あの日に飲んだクリームソーダのような何か
クリームソーダ祭り 参加作品です。
私の様な者が参加してよいか迷いましたが、思いきって書いてみました。お目汚しですが読んでいただけますと嬉しいです。
こんにちは、のどあめです。
子どもの時、大好きだったクリームソーダ。
思えば、父に近所の喫茶店に連れて行ってもらって飲んだのが初体験でしょうか。
緑色の綺麗なソーダに白いアイスクリーム。赤いサクランボ。
オレンジジュースやカルピスやサイダーとは違う独特のメロン風味の甘いシュワシュワしたソーダにアイスクリーム。

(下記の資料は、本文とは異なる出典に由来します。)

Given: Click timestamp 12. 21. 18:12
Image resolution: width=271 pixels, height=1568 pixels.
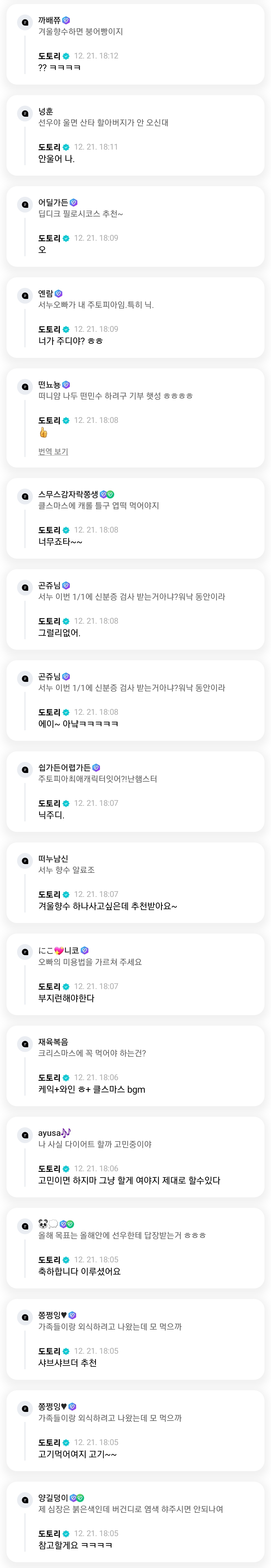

そこの喫茶店で食べるアイスクリームと同じ味だったから恐らくはレディボーデンのアイスクリーム。独特の濃厚な味わいが大好きでした。
いつも外ではお行儀よくしてないと父から軽蔑の眼差しで睨まれるし。ファミレスと違ってほぼ大人しかいない落ち着いた感じの喫茶店で父と二人きり。
向かいにいる父の視線を感じながら。子どもながらに、お行儀よく、ガチャンなんて音を立てないように。サクランボをアイスを崩さないように持ち上げて食べて。少しずつアイスクリームを崩して一口ずつ食べてはメロンソーダを飲んでいく。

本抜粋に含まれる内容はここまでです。